• _TASK TO CARRY OUT_
Arrange the listing below as a Markdown table with the columns Number and Record line. Give each line of the listing its own row, numbered in order, and leave out blank lines.

• _LISTING_
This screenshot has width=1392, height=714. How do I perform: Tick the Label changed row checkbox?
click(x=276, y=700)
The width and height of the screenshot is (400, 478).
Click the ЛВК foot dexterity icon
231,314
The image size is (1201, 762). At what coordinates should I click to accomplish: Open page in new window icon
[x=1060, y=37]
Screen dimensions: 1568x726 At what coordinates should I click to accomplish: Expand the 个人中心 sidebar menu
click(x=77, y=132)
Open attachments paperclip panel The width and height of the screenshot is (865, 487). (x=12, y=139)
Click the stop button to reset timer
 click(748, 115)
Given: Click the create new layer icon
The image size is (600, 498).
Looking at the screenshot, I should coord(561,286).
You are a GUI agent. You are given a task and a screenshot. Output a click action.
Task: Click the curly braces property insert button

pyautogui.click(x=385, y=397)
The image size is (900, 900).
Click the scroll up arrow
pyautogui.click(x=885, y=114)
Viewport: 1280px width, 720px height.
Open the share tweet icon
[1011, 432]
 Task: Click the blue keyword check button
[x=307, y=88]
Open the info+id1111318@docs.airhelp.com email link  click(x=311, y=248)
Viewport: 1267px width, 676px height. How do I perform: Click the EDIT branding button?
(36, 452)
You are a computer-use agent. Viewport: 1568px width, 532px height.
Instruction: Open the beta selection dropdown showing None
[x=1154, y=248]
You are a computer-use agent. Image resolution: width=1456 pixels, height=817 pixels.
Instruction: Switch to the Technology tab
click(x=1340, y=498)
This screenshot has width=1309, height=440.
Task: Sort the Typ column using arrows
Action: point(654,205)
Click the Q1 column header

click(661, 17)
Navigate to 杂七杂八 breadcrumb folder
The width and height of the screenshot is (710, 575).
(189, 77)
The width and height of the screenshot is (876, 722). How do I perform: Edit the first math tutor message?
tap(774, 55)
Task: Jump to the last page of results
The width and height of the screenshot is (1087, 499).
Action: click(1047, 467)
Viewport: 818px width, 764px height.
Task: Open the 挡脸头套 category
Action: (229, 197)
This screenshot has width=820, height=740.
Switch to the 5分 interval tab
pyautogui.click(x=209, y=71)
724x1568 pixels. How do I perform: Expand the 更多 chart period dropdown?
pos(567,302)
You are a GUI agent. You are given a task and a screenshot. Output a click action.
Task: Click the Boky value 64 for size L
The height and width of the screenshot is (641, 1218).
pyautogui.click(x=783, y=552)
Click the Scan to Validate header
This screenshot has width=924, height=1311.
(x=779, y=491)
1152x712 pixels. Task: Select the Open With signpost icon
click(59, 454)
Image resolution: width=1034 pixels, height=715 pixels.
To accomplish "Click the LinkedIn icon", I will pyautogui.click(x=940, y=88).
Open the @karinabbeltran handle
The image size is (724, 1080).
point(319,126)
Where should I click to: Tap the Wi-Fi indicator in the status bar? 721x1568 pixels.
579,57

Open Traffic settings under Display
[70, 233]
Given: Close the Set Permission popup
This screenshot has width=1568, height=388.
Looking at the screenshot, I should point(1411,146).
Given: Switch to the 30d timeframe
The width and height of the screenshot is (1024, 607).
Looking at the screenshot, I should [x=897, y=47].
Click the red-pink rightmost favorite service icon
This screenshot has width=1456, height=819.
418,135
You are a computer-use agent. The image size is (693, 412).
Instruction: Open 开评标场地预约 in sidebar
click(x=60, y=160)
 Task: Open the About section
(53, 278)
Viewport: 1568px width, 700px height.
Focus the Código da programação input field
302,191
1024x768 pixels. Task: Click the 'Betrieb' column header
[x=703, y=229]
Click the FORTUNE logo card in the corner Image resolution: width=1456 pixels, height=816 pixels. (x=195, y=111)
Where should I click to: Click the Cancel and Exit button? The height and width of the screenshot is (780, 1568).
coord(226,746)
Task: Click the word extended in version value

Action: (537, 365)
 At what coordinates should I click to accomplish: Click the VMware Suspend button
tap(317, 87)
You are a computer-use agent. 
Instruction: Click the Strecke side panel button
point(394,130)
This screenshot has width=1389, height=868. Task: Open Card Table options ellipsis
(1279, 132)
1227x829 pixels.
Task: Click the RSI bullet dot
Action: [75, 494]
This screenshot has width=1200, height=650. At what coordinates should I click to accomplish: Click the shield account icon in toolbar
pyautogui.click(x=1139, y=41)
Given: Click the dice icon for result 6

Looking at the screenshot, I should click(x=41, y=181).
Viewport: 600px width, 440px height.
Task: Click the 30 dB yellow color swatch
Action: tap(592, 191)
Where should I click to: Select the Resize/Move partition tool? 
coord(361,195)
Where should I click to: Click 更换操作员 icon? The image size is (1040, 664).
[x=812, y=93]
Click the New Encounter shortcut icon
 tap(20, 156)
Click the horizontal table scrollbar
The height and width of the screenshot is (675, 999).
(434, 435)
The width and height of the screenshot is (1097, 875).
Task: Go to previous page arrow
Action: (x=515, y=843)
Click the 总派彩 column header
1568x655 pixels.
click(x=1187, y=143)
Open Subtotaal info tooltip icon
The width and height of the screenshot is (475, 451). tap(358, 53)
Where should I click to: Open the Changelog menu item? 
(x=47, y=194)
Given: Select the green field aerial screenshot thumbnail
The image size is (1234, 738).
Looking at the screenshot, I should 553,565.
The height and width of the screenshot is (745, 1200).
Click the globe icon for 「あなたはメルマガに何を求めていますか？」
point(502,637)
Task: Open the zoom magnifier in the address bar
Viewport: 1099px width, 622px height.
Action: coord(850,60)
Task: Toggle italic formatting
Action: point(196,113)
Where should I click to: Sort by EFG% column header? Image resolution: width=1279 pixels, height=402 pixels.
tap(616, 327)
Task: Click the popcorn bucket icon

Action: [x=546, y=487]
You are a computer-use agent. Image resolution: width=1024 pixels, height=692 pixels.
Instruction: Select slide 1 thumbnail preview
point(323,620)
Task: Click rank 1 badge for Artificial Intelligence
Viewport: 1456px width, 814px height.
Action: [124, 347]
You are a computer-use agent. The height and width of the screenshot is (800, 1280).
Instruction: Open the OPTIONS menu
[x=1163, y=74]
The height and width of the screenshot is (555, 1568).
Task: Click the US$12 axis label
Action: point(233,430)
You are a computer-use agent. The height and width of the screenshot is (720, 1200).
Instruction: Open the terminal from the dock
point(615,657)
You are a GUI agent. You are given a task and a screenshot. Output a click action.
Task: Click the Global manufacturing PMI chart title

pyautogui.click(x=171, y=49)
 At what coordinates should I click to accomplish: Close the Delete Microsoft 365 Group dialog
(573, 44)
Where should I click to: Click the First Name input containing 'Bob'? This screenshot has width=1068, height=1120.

• _RESPONSE BELOW_
| Number | Record line |
|---|---|
| 1 | This screenshot has width=1392, height=714. How do I perform: Tick the Label changed row checkbox? |
| 2 | click(x=276, y=700) |
| 3 | The width and height of the screenshot is (400, 478). |
| 4 | Click the ЛВК foot dexterity icon |
| 5 | 231,314 |
| 6 | The image size is (1201, 762). At what coordinates should I click to accomplish: Open page in new window icon |
| 7 | [x=1060, y=37] |
| 8 | Screen dimensions: 1568x726 At what coordinates should I click to accomplish: Expand the 个人中心 sidebar menu |
| 9 | click(x=77, y=132) |
| 10 | Open attachments paperclip panel The width and height of the screenshot is (865, 487). (x=12, y=139) |
| 11 | Click the stop button to reset timer |
| 12 |  click(748, 115) |
| 13 | Given: Click the create new layer icon |
| 14 | The image size is (600, 498). |
| 15 | Looking at the screenshot, I should coord(561,286). |
| 16 | You are a GUI agent. You are given a task and a screenshot. Output a click action. |
| 17 | Task: Click the curly braces property insert button |
| 18 | pyautogui.click(x=385, y=397) |
| 19 | The image size is (900, 900). |
| 20 | Click the scroll up arrow |
| 21 | pyautogui.click(x=885, y=114) |
| 22 | Viewport: 1280px width, 720px height. |
| 23 | Open the share tweet icon |
| 24 | [1011, 432] |
| 25 |  Task: Click the blue keyword check button |
| 26 | [x=307, y=88] |
| 27 | Open the info+id1111318@docs.airhelp.com email link  click(x=311, y=248) |
| 28 | Viewport: 1267px width, 676px height. How do I perform: Click the EDIT branding button? |
| 29 | (36, 452) |
| 30 | You are a computer-use agent. Viewport: 1568px width, 532px height. |
| 31 | Instruction: Open the beta selection dropdown showing None |
| 32 | [x=1154, y=248] |
| 33 | You are a computer-use agent. Image resolution: width=1456 pixels, height=817 pixels. |
| 34 | Instruction: Switch to the Technology tab |
| 35 | click(x=1340, y=498) |
| 36 | This screenshot has width=1309, height=440. |
| 37 | Task: Sort the Typ column using arrows |
| 38 | Action: point(654,205) |
| 39 | Click the Q1 column header |
| 40 | click(661, 17) |
| 41 | Navigate to 杂七杂八 breadcrumb folder |
| 42 | The width and height of the screenshot is (710, 575). |
| 43 | (189, 77) |
| 44 | The width and height of the screenshot is (876, 722). How do I perform: Edit the first math tutor message? |
| 45 | tap(774, 55) |
| 46 | Task: Jump to the last page of results |
| 47 | The width and height of the screenshot is (1087, 499). |
| 48 | Action: click(1047, 467) |
| 49 | Viewport: 818px width, 764px height. |
| 50 | Task: Open the 挡脸头套 category |
| 51 | Action: (229, 197) |
| 52 | This screenshot has width=820, height=740. |
| 53 | Switch to the 5分 interval tab |
| 54 | pyautogui.click(x=209, y=71) |
| 55 | 724x1568 pixels. How do I perform: Expand the 更多 chart period dropdown? |
| 56 | pos(567,302) |
| 57 | You are a GUI agent. You are given a task and a screenshot. Output a click action. |
| 58 | Task: Click the Boky value 64 for size L |
| 59 | The height and width of the screenshot is (641, 1218). |
| 60 | pyautogui.click(x=783, y=552) |
| 61 | Click the Scan to Validate header |
| 62 | This screenshot has width=924, height=1311. |
| 63 | (x=779, y=491) |
| 64 | 1152x712 pixels. Task: Select the Open With signpost icon |
| 65 | click(59, 454) |
| 66 | Image resolution: width=1034 pixels, height=715 pixels. |
| 67 | To accomplish "Click the LinkedIn icon", I will pyautogui.click(x=940, y=88). |
| 68 | Open the @karinabbeltran handle |
| 69 | The image size is (724, 1080). |
| 70 | point(319,126) |
| 71 | Where should I click to: Tap the Wi-Fi indicator in the status bar? 721x1568 pixels. |
| 72 | 579,57 |
| 73 | Open Traffic settings under Display |
| 74 | [70, 233] |
| 75 | Given: Close the Set Permission popup |
| 76 | This screenshot has width=1568, height=388. |
| 77 | Looking at the screenshot, I should point(1411,146). |
| 78 | Given: Switch to the 30d timeframe |
| 79 | The width and height of the screenshot is (1024, 607). |
| 80 | Looking at the screenshot, I should [x=897, y=47]. |
| 81 | Click the red-pink rightmost favorite service icon |
| 82 | This screenshot has width=1456, height=819. |
| 83 | 418,135 |
| 84 | You are a computer-use agent. The image size is (693, 412). |
| 85 | Instruction: Open 开评标场地预约 in sidebar |
| 86 | click(x=60, y=160) |
| 87 |  Task: Open the About section |
| 88 | (53, 278) |
| 89 | Viewport: 1568px width, 700px height. |
| 90 | Focus the Código da programação input field |
| 91 | 302,191 |
| 92 | 1024x768 pixels. Task: Click the 'Betrieb' column header |
| 93 | [x=703, y=229] |
| 94 | Click the FORTUNE logo card in the corner Image resolution: width=1456 pixels, height=816 pixels. (x=195, y=111) |
| 95 | Where should I click to: Click the Cancel and Exit button? The height and width of the screenshot is (780, 1568). |
| 96 | coord(226,746) |
| 97 | Task: Click the word extended in version value |
| 98 | Action: (537, 365) |
| 99 |  At what coordinates should I click to accomplish: Click the VMware Suspend button |
| 100 | tap(317, 87) |
| 101 | You are a computer-use agent.  |
| 102 | Instruction: Click the Strecke side panel button |
| 103 | point(394,130) |
| 104 | This screenshot has width=1389, height=868. Task: Open Card Table options ellipsis |
| 105 | (1279, 132) |
| 106 | 1227x829 pixels. |
| 107 | Task: Click the RSI bullet dot |
| 108 | Action: [75, 494] |
| 109 | This screenshot has width=1200, height=650. At what coordinates should I click to accomplish: Click the shield account icon in toolbar |
| 110 | pyautogui.click(x=1139, y=41) |
| 111 | Given: Click the dice icon for result 6 |
| 112 | Looking at the screenshot, I should click(x=41, y=181). |
| 113 | Viewport: 600px width, 440px height. |
| 114 | Task: Click the 30 dB yellow color swatch |
| 115 | Action: tap(592, 191) |
| 116 | Where should I click to: Select the Resize/Move partition tool?  |
| 117 | coord(361,195) |
| 118 | Where should I click to: Click 更换操作员 icon? The image size is (1040, 664). |
| 119 | [x=812, y=93] |
| 120 | Click the New Encounter shortcut icon |
| 121 |  tap(20, 156) |
| 122 | Click the horizontal table scrollbar |
| 123 | The height and width of the screenshot is (675, 999). |
| 124 | (434, 435) |
| 125 | The width and height of the screenshot is (1097, 875). |
| 126 | Task: Go to previous page arrow |
| 127 | Action: (x=515, y=843) |
| 128 | Click the 总派彩 column header |
| 129 | 1568x655 pixels. |
| 130 | click(x=1187, y=143) |
| 131 | Open Subtotaal info tooltip icon |
| 132 | The width and height of the screenshot is (475, 451). tap(358, 53) |
| 133 | Where should I click to: Open the Changelog menu item?  |
| 134 | (x=47, y=194) |
| 135 | Given: Select the green field aerial screenshot thumbnail |
| 136 | The image size is (1234, 738). |
| 137 | Looking at the screenshot, I should 553,565. |
| 138 | The height and width of the screenshot is (745, 1200). |
| 139 | Click the globe icon for 「あなたはメルマガに何を求めていますか？」 |
| 140 | point(502,637) |
| 141 | Task: Open the zoom magnifier in the address bar |
| 142 | Viewport: 1099px width, 622px height. |
| 143 | Action: coord(850,60) |
| 144 | Task: Toggle italic formatting |
| 145 | Action: point(196,113) |
| 146 | Where should I click to: Sort by EFG% column header? Image resolution: width=1279 pixels, height=402 pixels. |
| 147 | tap(616, 327) |
| 148 | Task: Click the popcorn bucket icon |
| 149 | Action: [x=546, y=487] |
| 150 | You are a computer-use agent. Image resolution: width=1024 pixels, height=692 pixels. |
| 151 | Instruction: Select slide 1 thumbnail preview |
| 152 | point(323,620) |
| 153 | Task: Click rank 1 badge for Artificial Intelligence |
| 154 | Viewport: 1456px width, 814px height. |
| 155 | Action: [124, 347] |
| 156 | You are a computer-use agent. The height and width of the screenshot is (800, 1280). |
| 157 | Instruction: Open the OPTIONS menu |
| 158 | [x=1163, y=74] |
| 159 | The height and width of the screenshot is (555, 1568). |
| 160 | Task: Click the US$12 axis label |
| 161 | Action: point(233,430) |
| 162 | You are a computer-use agent. The height and width of the screenshot is (720, 1200). |
| 163 | Instruction: Open the terminal from the dock |
| 164 | point(615,657) |
| 165 | You are a GUI agent. You are given a task and a screenshot. Output a click action. |
| 166 | Task: Click the Global manufacturing PMI chart title |
| 167 | pyautogui.click(x=171, y=49) |
| 168 |  At what coordinates should I click to accomplish: Close the Delete Microsoft 365 Group dialog |
| 169 | (573, 44) |
| 170 | Where should I click to: Click the First Name input containing 'Bob'? This screenshot has width=1068, height=1120. |